Patrick Boylan has spent his entire adult life in the fashion industry. But the latest, and most unusual, stitch in the fabric of his career is his current gig.

Designing and creating vestments for priests and ministers.

Through his company, Grace Liturgical Vestments, Boylan designs and produces vestments, primarily for Episcopal and Anglican priests, but also for Roman Catholic priests and Protestant ministers who seek something other than off-the-rack worship attire.

Last month, Boylan visited Las Vegas to meet with members of Christ Church Episcopal, which already owns some of his custom-designed vestments and is purchasing more.

Boylan -- who was raised in "a big Irish-Catholic family" in New York and has worshipped in the Episcopal Church since the late '80s -- decided in high school to pursue a career in the fashion industry. After graduating from the Fashion Institute of Technology in 1982, he worked for several higher-end fashion houses in New York City and in 1991 started his own business designing "very high-end maternity clothes."

"I did that a number of years and basically burned out," Boylan says. "It's a very tough business to be in. It's a very demanding business."

Around that same time, during the mid- to late-'90s, Boylan and his partner -- they've been together 19 years -- were preparing to start a family.

"When we were beginning the adoption process, I knew I wanted to sort of reinvent my work life to accommodate a family," Boylan says. (Their twins, Nora and Luke, now are 8.)

Coincidentally, Boylan began working with a fellow member of his church who'd been doing vestment work for many years.

"Instantly I knew that this was something that spoke to me creatively," Boylan says. "It tapped into all of my background and abilities and my sense of working with fabric and my work with color."

Also, Boylan says, "at the end of the day, it's just very profound work, to know that the work of my hands is being used in the way that these vestments are used."

The basics of creating church vestments are pretty much the basics of creating any garment, although Boylan also must keep in mind a few other considerations. For example, colors must be appropriate to the seasons in the liturgical year, and, because vestments typically are used by all of a church's ministers, they have to work on ministers of various shapes and sizes.

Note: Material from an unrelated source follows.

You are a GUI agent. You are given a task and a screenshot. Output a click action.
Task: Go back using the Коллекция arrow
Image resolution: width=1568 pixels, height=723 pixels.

Boylan works primarily with Italian silk damasks and brocades. In designing a vestment, Boylan tries to get a sense of either an individual minister's tastes (if the purchaser is one person) or the space -- through, maybe, a sanctuary's carpeting, iconography or even stained glass windows -- where the vestment will be used.

The Rev. Kent "Buck" Belmore, rector of Christ Church, says people sometimes ask why a church would need custom-designed vestments. It's because, he replies, "these are things of beauty that will last 50 years or more, and they'll be in service to the glory of God for that period of time."

Christ Church already owns an Advent vestment set, and is in the process of buying two more sets -- a set includes vestments, plus lectern and altar hangings -- for other liturgical seasons. According to Belmore, the Advent set cost about $12,000.

Considering the decades of use envisioned for each set -- Boylan says a vestment typically needs to be dry cleaned once every three years -- that's a bargain. But, amortization aside, Boylan says, fine vestments can create a tenor in a congregation that off-the-rack vestments can't.

"You sort of sit up a little straighter," Boylan explains, "and pay attention a little more."

"At the end of the day, this is a path to God," he adds. "There are a lot of paths to God within the church. Everyone who walks through those doors has a very unique and individual experience of how they relate to God, and this is one of those ways.

"They may not speak to everyone," Boylan says, "but they certainly speak to a lot of people."